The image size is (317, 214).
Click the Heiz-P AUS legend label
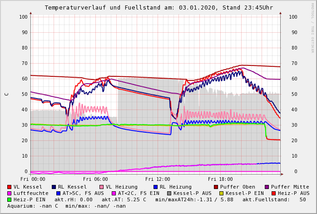tap(292, 194)
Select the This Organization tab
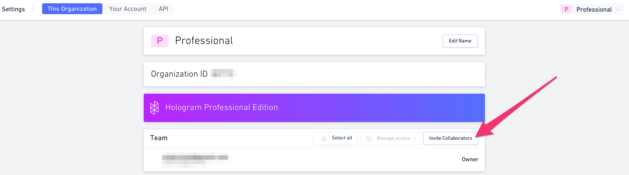Screen dimensions: 629x175 pyautogui.click(x=72, y=9)
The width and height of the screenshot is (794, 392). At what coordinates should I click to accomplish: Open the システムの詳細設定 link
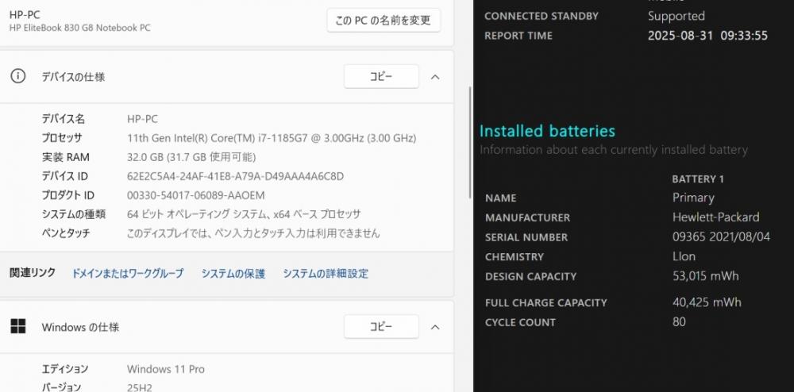326,273
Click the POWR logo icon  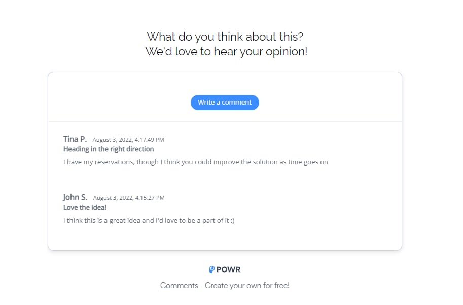[x=212, y=269]
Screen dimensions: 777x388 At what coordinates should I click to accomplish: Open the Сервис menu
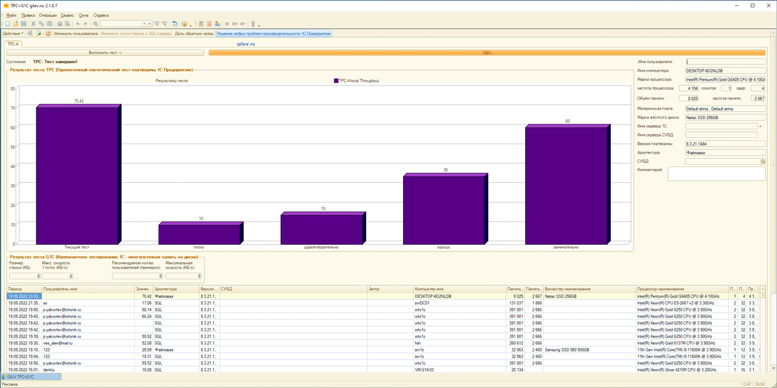pos(67,15)
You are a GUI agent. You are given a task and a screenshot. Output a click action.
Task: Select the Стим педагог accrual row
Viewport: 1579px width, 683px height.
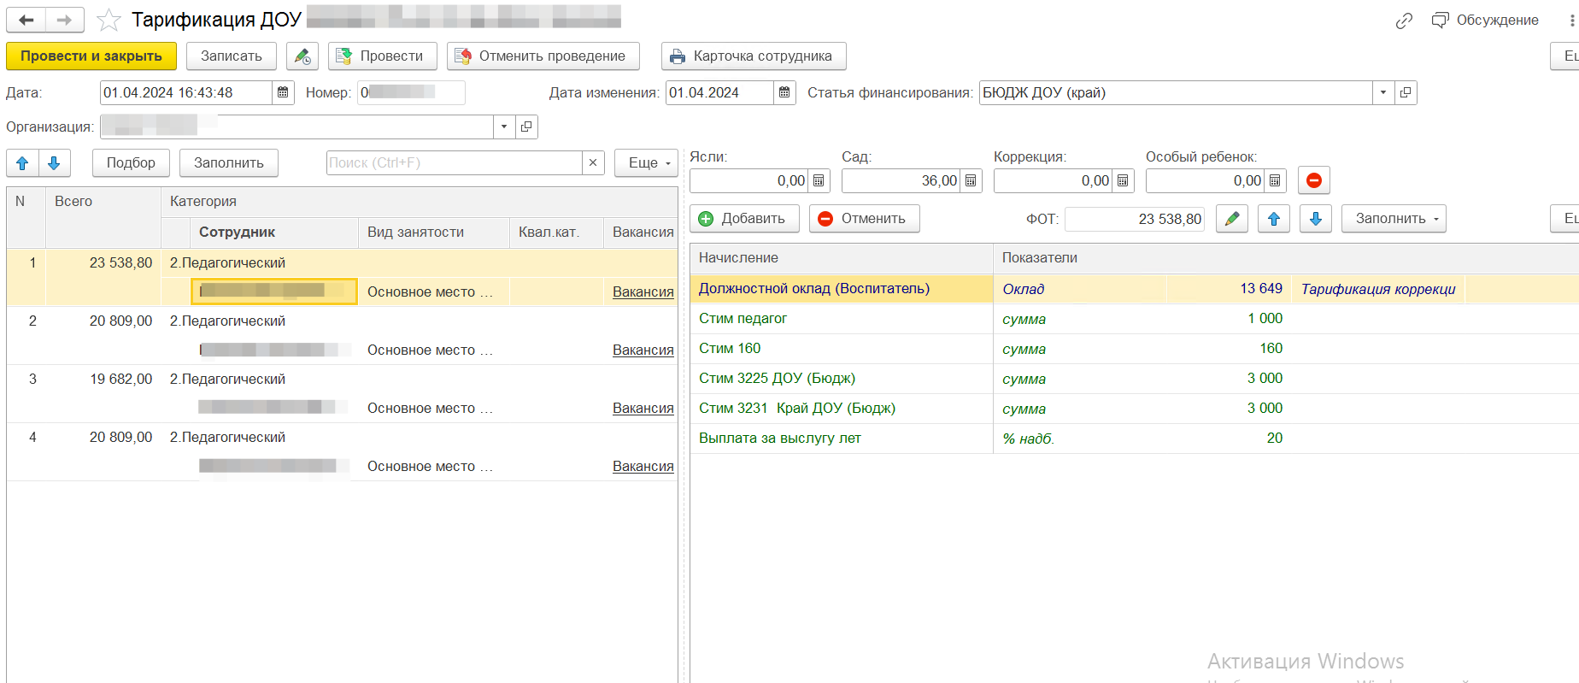coord(743,319)
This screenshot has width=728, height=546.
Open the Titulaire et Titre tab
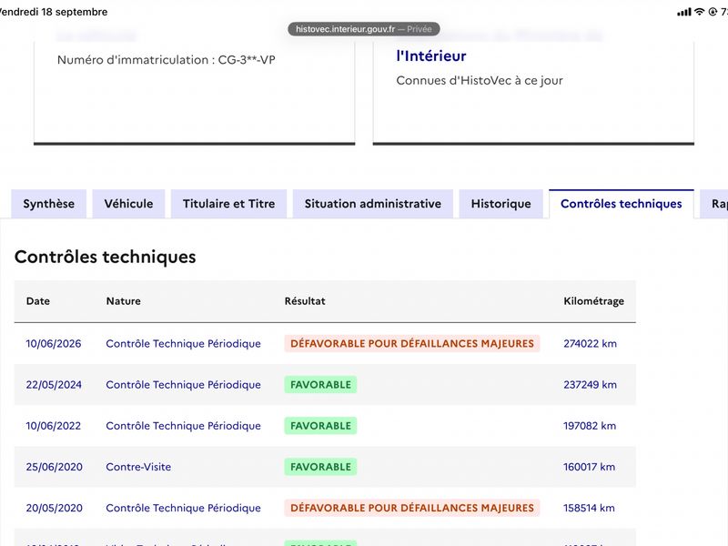[x=229, y=204]
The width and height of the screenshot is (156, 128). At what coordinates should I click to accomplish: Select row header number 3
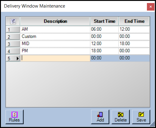click(x=13, y=44)
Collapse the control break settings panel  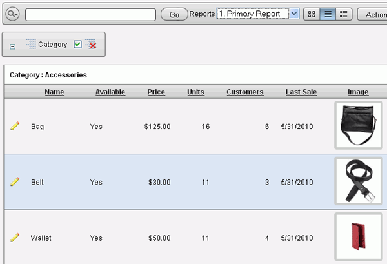[13, 46]
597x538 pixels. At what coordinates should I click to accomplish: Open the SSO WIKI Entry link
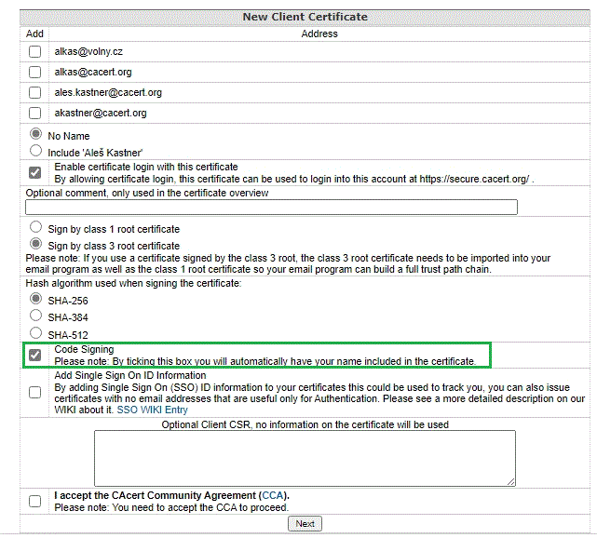click(x=152, y=410)
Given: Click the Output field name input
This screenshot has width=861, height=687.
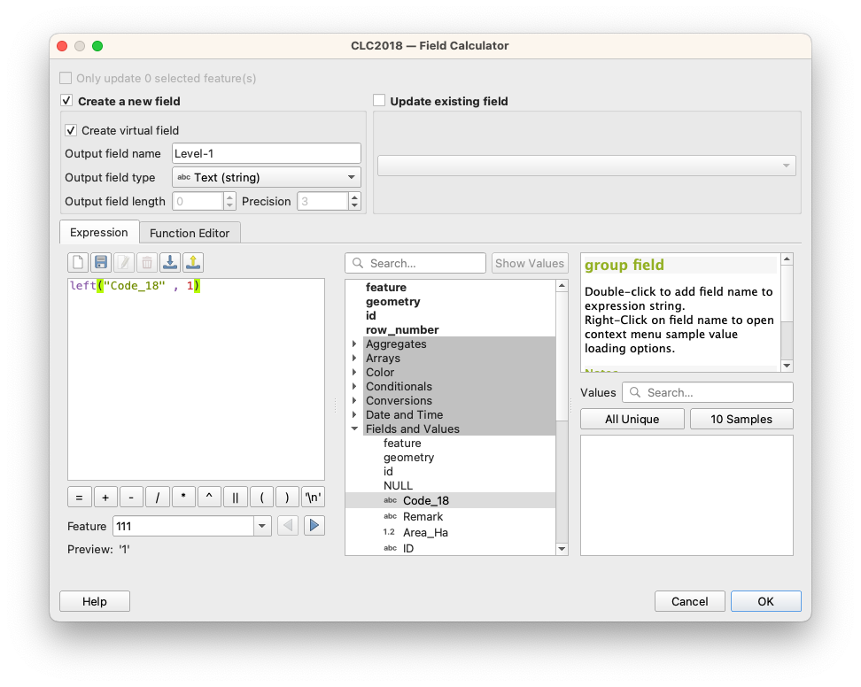Looking at the screenshot, I should click(x=266, y=153).
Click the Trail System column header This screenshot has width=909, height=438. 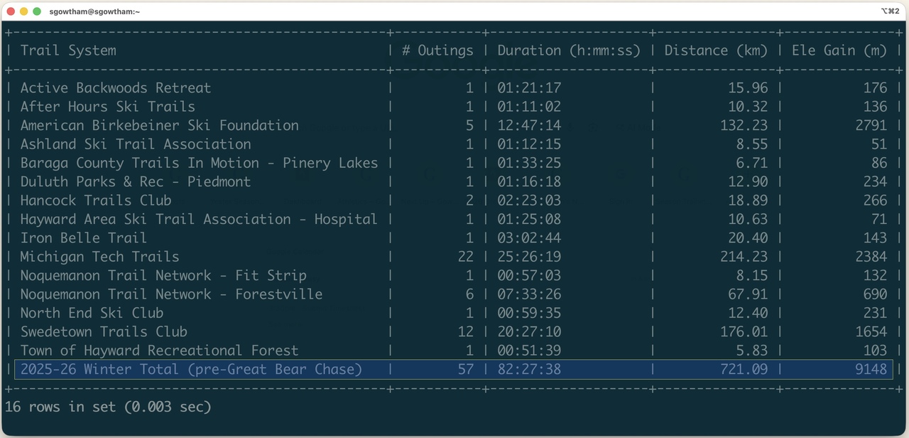[x=68, y=50]
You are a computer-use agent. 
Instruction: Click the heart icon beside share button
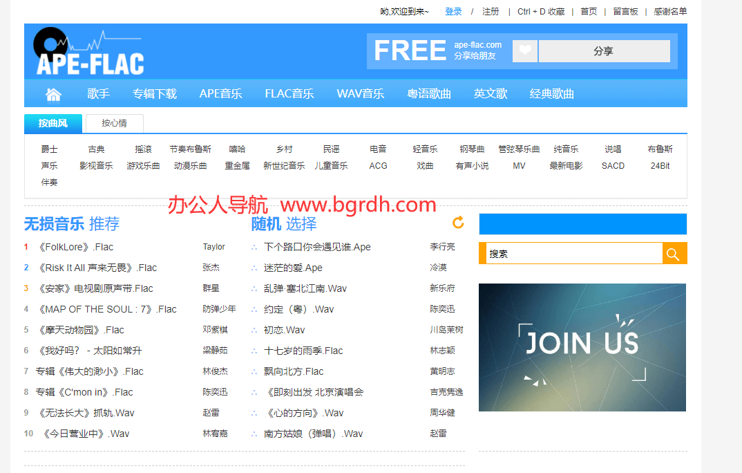pyautogui.click(x=525, y=51)
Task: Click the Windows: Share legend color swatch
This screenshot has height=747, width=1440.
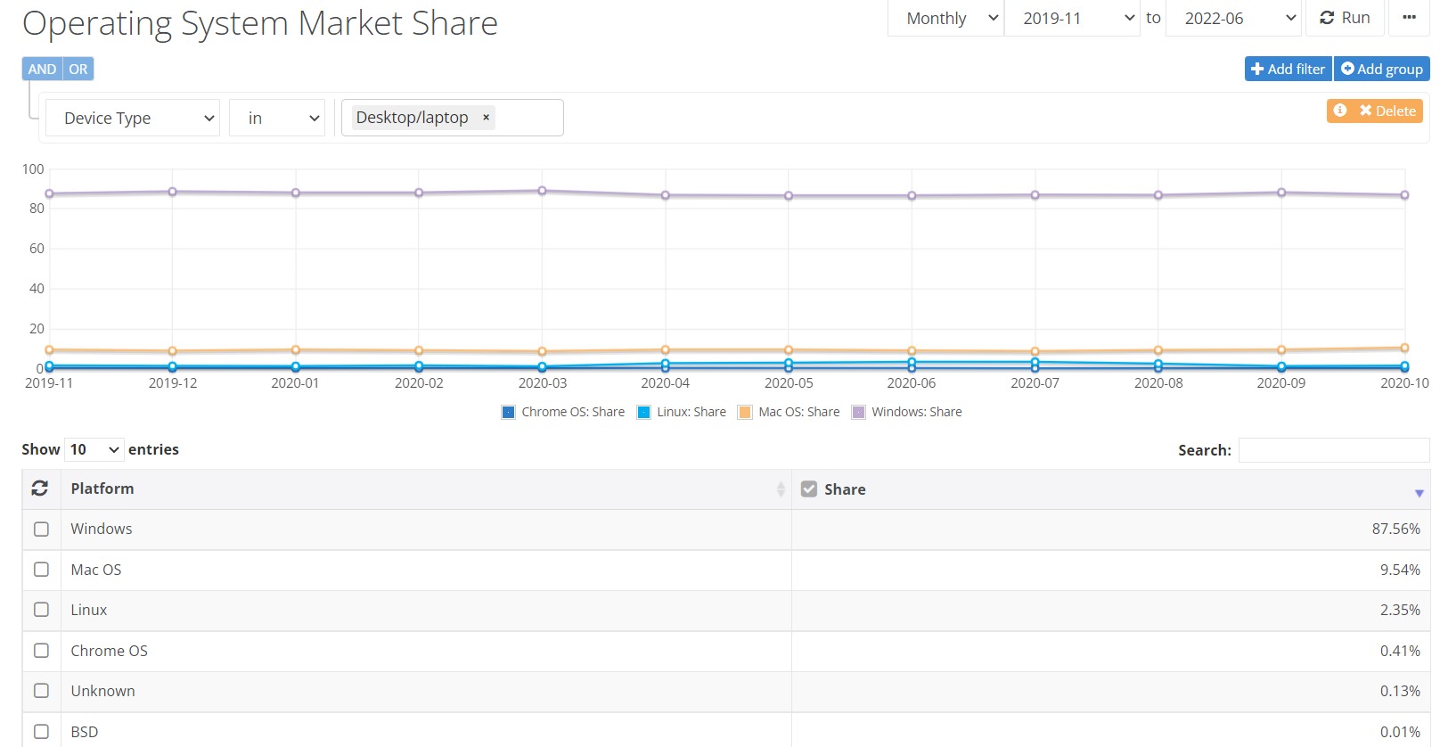Action: [859, 412]
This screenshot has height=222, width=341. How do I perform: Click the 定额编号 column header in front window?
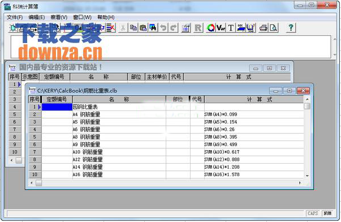(x=57, y=100)
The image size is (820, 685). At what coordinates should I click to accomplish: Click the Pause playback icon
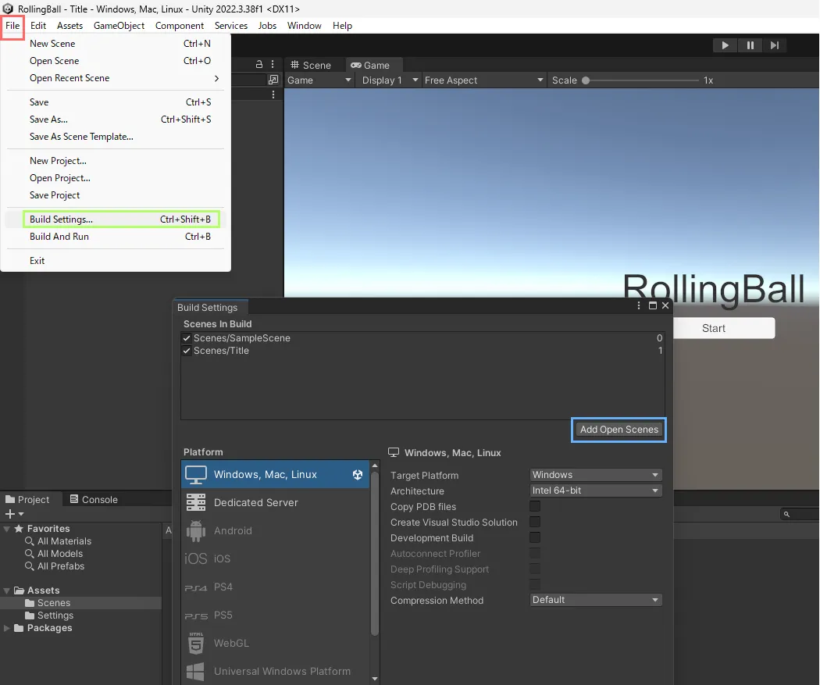750,45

Description of the task:
Each line of the material that has the word "agent" belongs in the answer.

Solution:
You are a GUI agent. You are given a task and a screenshot. Output a click action.
You are a computer-use agent. 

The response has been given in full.